Set exercise => Revise the Ubuntu git version discussion from "Almost all linux" through "the original release.", swapping "distros" for "distributions".

Text extract =>
◆ ◆ ◆ ◆ ◆

Just a note for everyone on Ubuntu, the fixed version for Ubuntu 16.04 is git v2.7.4-0ubuntu1.2 [0].

[0]: https://people.canonical.com/~ubuntu-security/cve/2017/CVE-2...

Does anybody understand Ubuntu releases?

The update this morning for Ubuntu 17.04 installs git 2.11.0

.. NOT the patched 2.11.3 NOR the latest 2.14.1

Why isn't Ubuntu fully up to date?

Almost all linux distros that use the concept of a "release" will stay on the version numbers they originally released for. Security fixes are backported but no other functionality is imported, thereby keeping the feature set fixed to the version numbers in the original release.

If you are maintaining or developing any kind of server and services where you need an uptime guarantee above 0%, you will appreciate this. Otherwise you will need staff on standby 24/7 being ready to develop fixes for breaking backwards compatibility changes. Imagine if you had to deal with funky errors like these every minute of the day - https://gitlab.com/gitlab-org/gitlab-ce/issues/36028

For Ubuntu, you should follow their "usn" security notices and you would stay informed: https://usn.ubuntu.com/usn/

For Debian, likewise there is a "debian-security-announce" mailing list https://lists.debian.org/debian-security-announce/

Also for Debian, you can check up on the status for known vulnerabilities on their security tracker. For example, for this particular git exploit, you could look up https://security-tracker.debian.org/tracker/CVE-2017-8386

They backport patches and lie about the version number, to maintain the illusion of stability. It really pisses off the PHP community.

◆ ◆ ◆ ◆ ◆

Data section =>
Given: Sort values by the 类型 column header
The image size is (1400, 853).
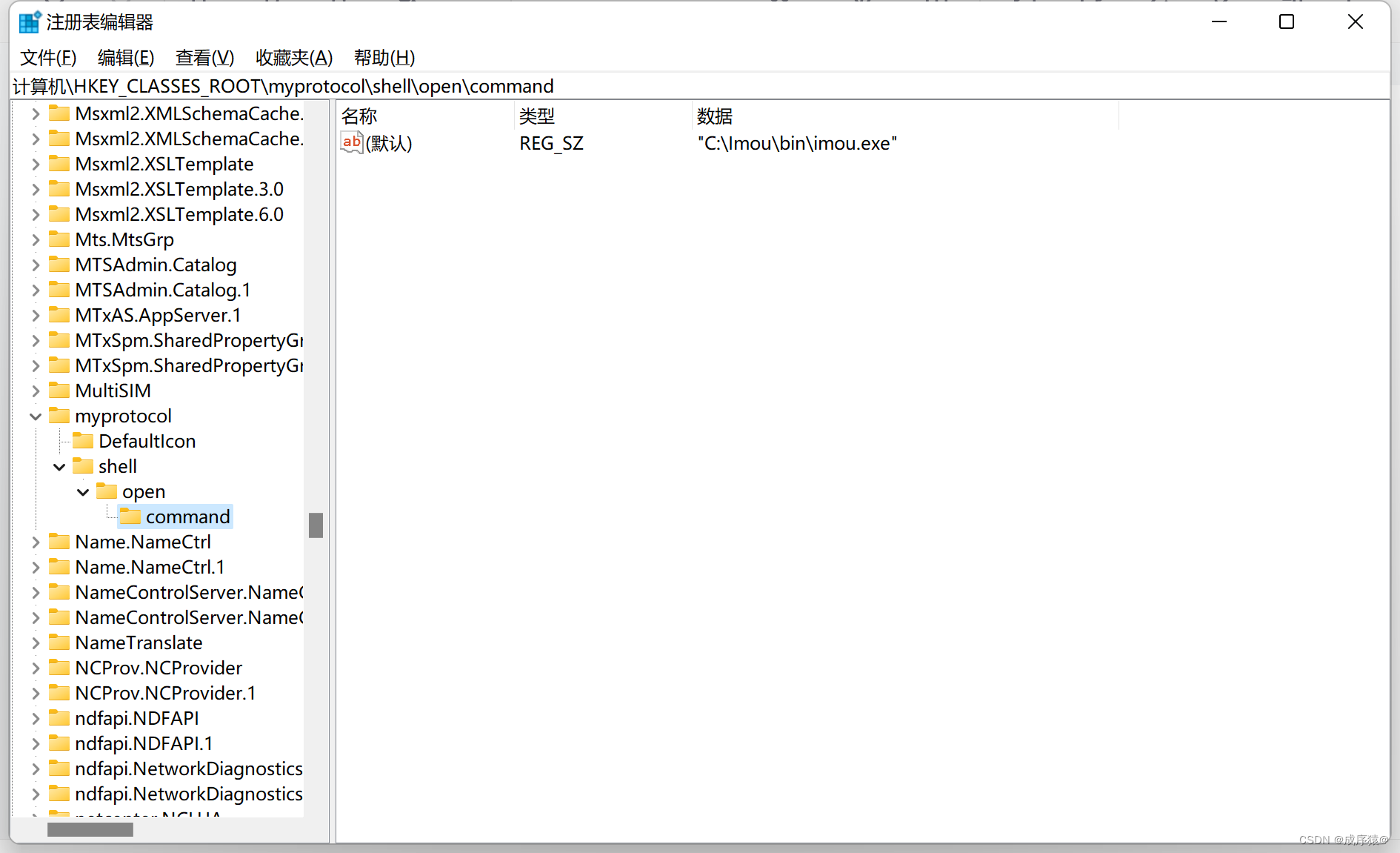Looking at the screenshot, I should click(x=537, y=116).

◆ ◆ ◆ ◆ ◆

Solution to the problem =>
Almost all linux distributions that use the concept of a "release" will stay on the version numbers they originally released for. Security fixes are backported but no other functionality is imported, thereby keeping the feature set fixed to the version numbers in the original release.